▸ **DATA SHOWN**:
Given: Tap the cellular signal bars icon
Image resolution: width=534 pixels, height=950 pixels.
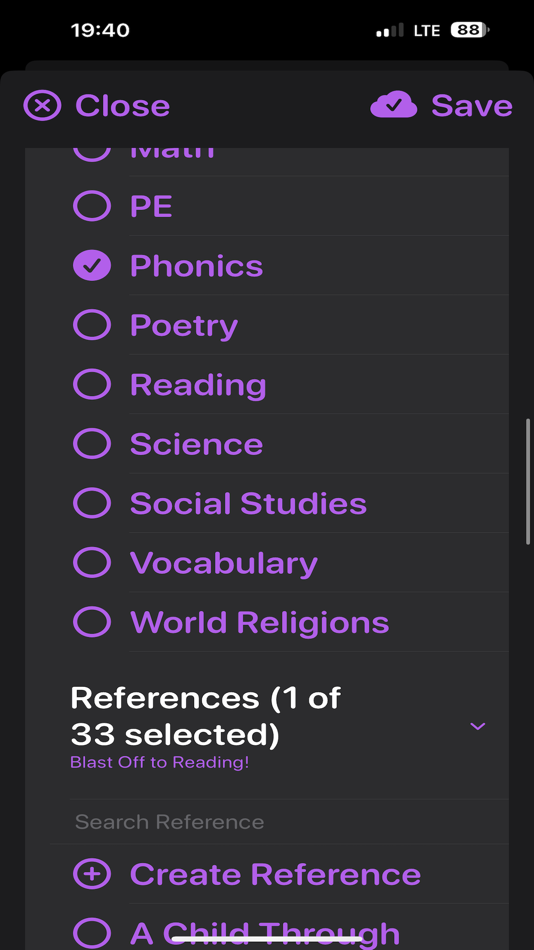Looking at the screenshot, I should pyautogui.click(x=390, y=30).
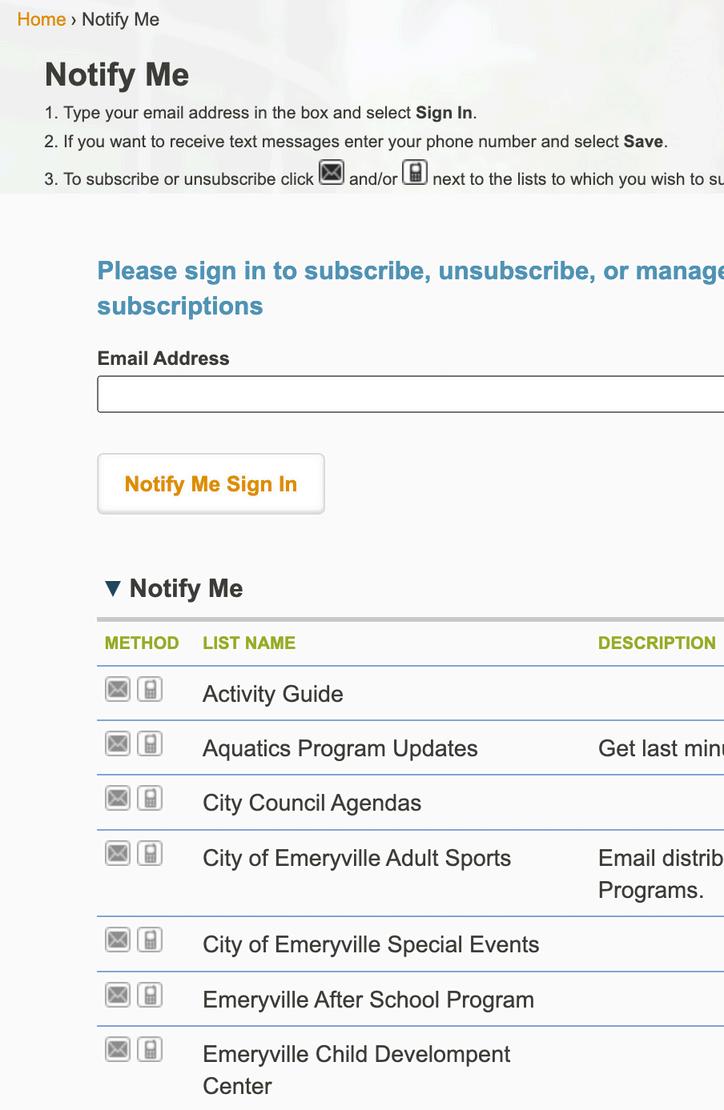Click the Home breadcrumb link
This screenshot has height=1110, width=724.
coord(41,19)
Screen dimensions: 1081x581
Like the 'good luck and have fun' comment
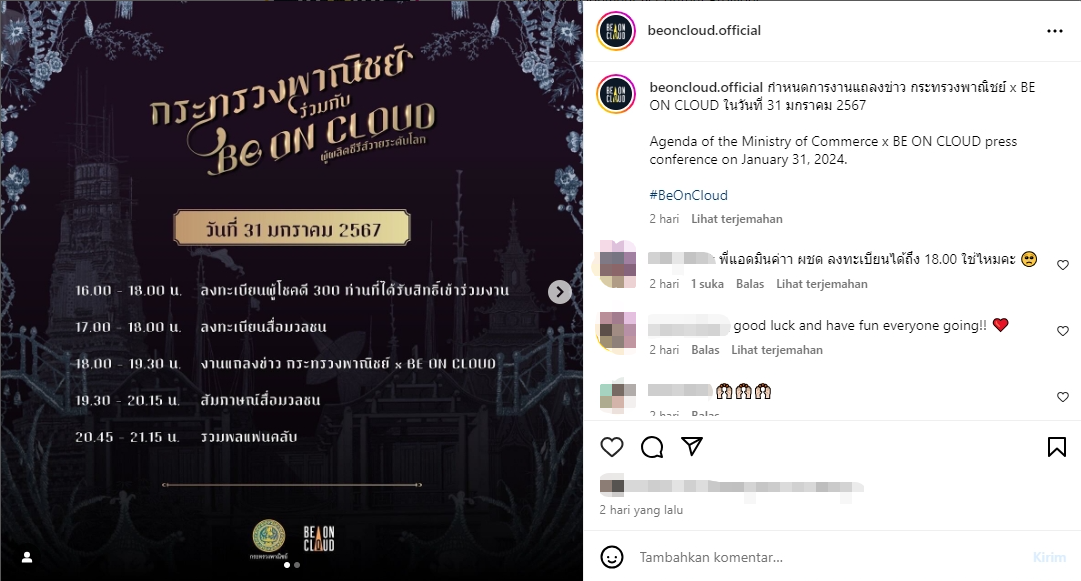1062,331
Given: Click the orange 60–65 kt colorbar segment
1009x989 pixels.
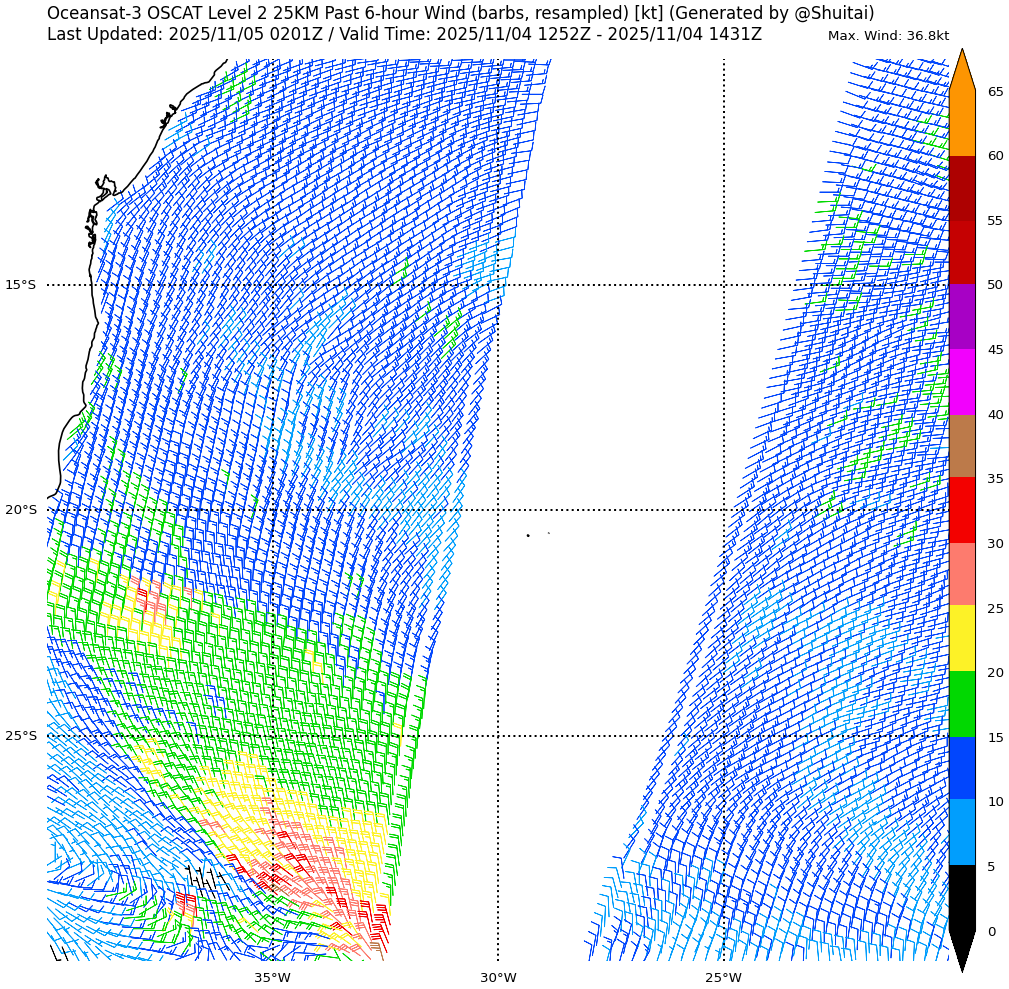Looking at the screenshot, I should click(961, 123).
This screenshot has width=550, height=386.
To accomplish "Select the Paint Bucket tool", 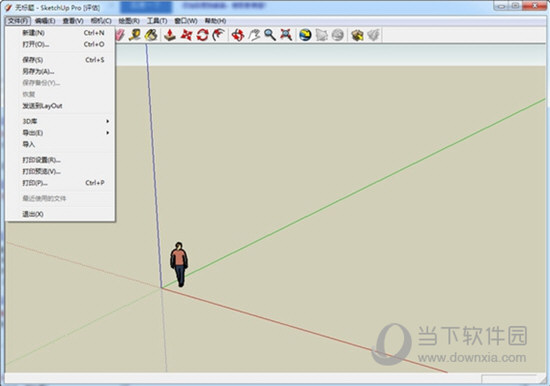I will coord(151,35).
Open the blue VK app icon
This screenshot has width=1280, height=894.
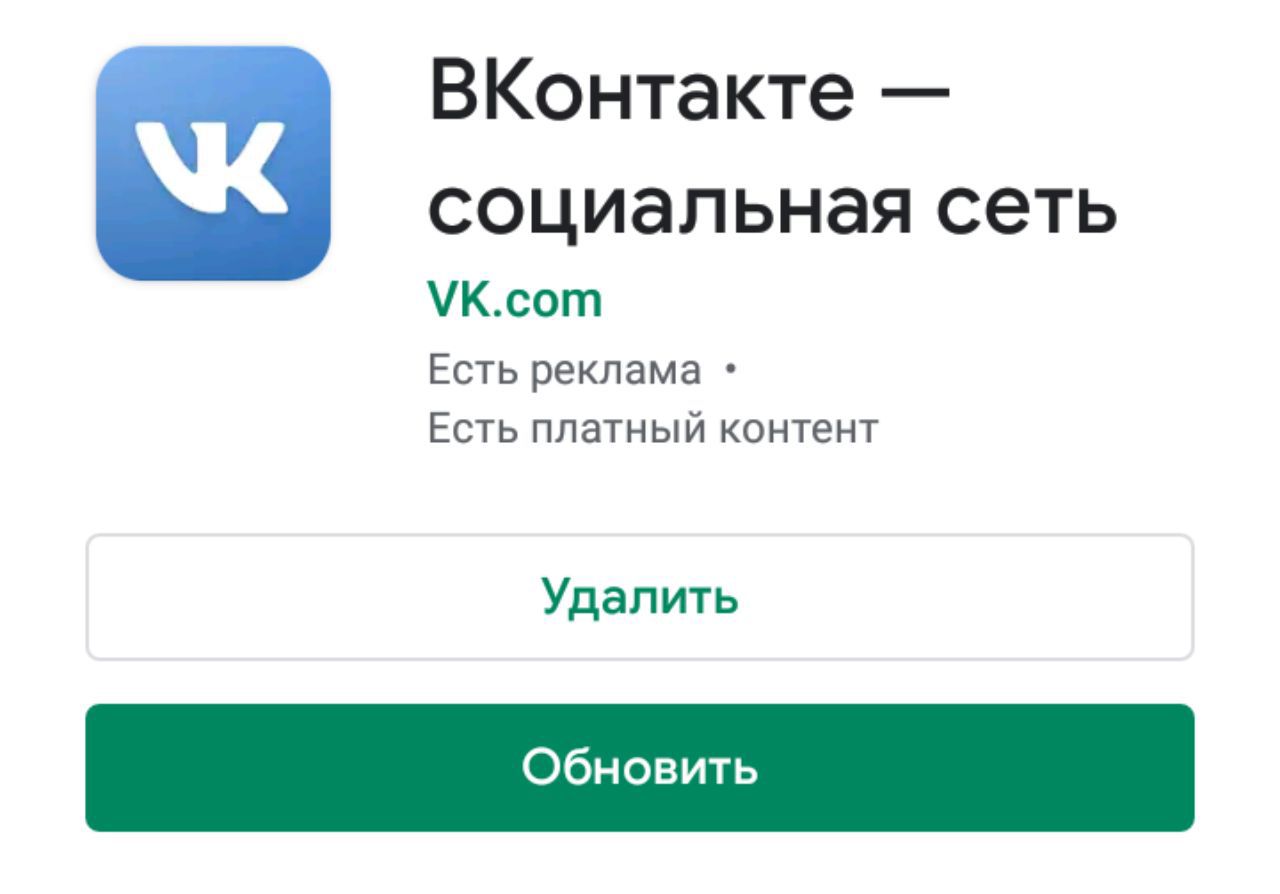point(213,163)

▸ **ASSIGNMENT**: Return all lines of the data in which the string "icon" appears.

▸ **TASK RESULT**:
Given: Tap the cellular signal bars icon
Open the blue VK app icon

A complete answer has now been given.